Actually **v**sprintf should be used. – Artem Pisarenko Nov 18 '15 at 05:01

Paul · Answer 4 · 2013-04-06T08:53:44.260

You can use va_list from stdarg.h,

C example: http://www.tutorialspoint.com/cprogramming/c_variable_arguments.htm C++ example: http://www.cprogramming.com/tutorial/lesson17.html.

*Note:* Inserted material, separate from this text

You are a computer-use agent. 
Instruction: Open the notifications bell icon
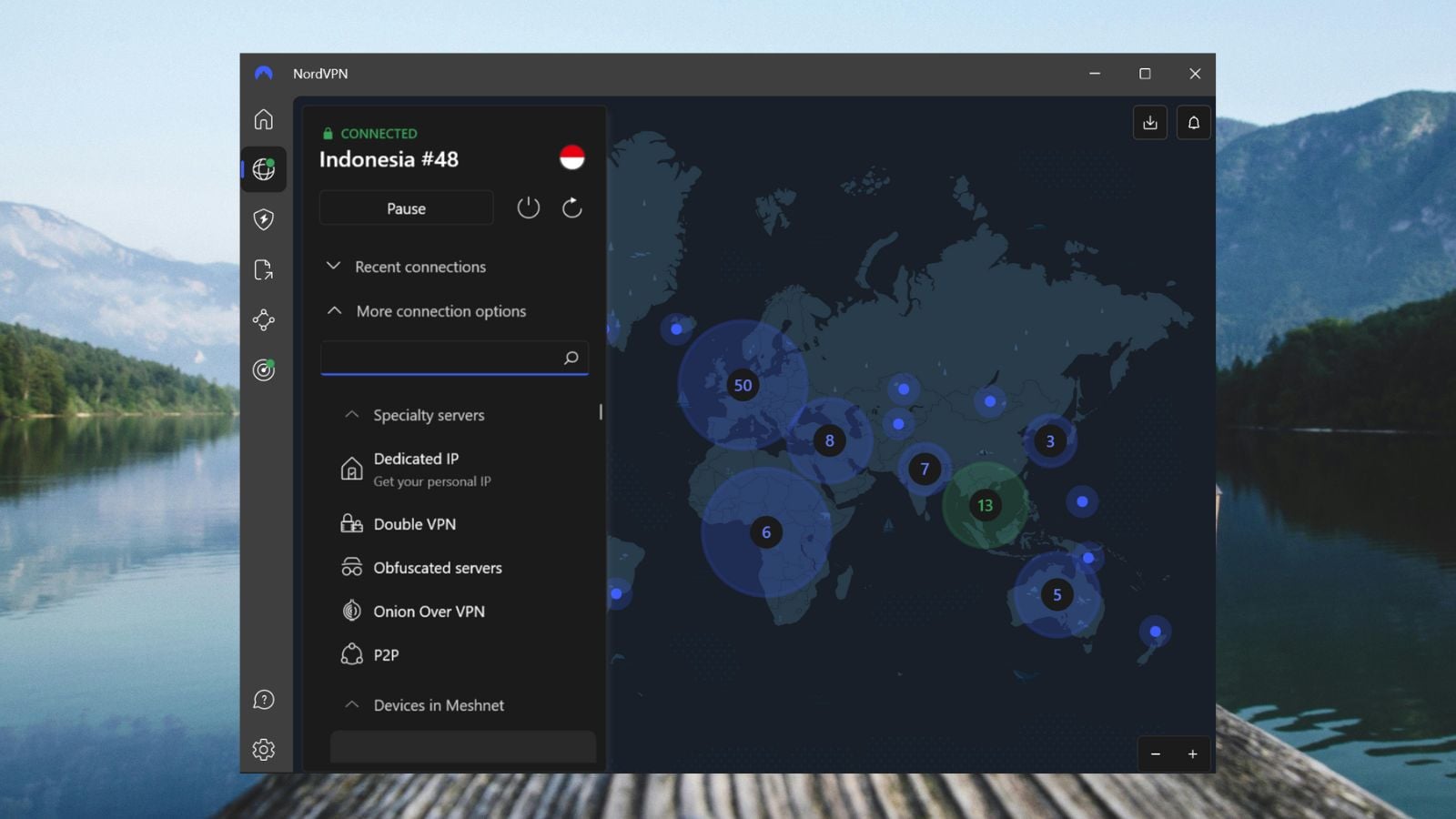[x=1194, y=122]
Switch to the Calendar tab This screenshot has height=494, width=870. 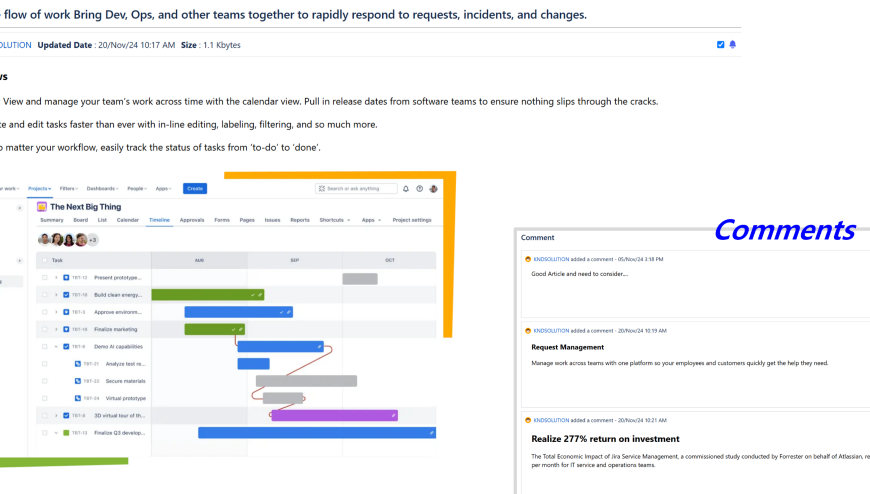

An of course, see the man page: http://linux.die.net/man/3/stdarg

Man page example for reference:

#include <stdio.h>

#include <stdarg.h>

void
foo(char *fmt, ...)
{
    va_list ap;
    int d;
    char c, *s;

   va_start(ap, fmt);
    while (*fmt)
        switch (*fmt++) {
        case 's':              /* string */
            s = va_arg(ap, char *);
            printf("string %s\n", s);
            break;
        case 'd':              /* int */
            d = va_arg(ap, int);
            printf("int %d\n", d);
            break;
        case 'c':              /* char */
            /* need a cast here since va_arg only
               takes fully promoted types */
            c = (char) va_arg(ap, int);
            printf("char %c\n", c);
            break;
        }
    va_end(ap);
}

This is a C question; `` is a C++ header; `` is a non-standard header (or typo). — Jonathan Leffler, Apr 05 '13 at 22:36

score -2 · Answer 5 · answered Apr 05 '13 at 14:30

There is a library which includes this functionality. Here is some example code from the reference:

#include <stdarg.h>     /* va_list, va_start, va_arg, va_end */

int FindMax (int n, ...)
{
    int i,val,largest;
    va_list vl;
    va_start(vl,n);
    largest=va_arg(vl,int);
    for (i=1;i<n;i++)
    {
        val=va_arg(vl,int);
        largest=(largest>val)?largest:val;
    }
    va_end(vl);
    return largest;
}

The ellipsis is actually valid code, and you can use the va_list object to parse a variable number of parameters.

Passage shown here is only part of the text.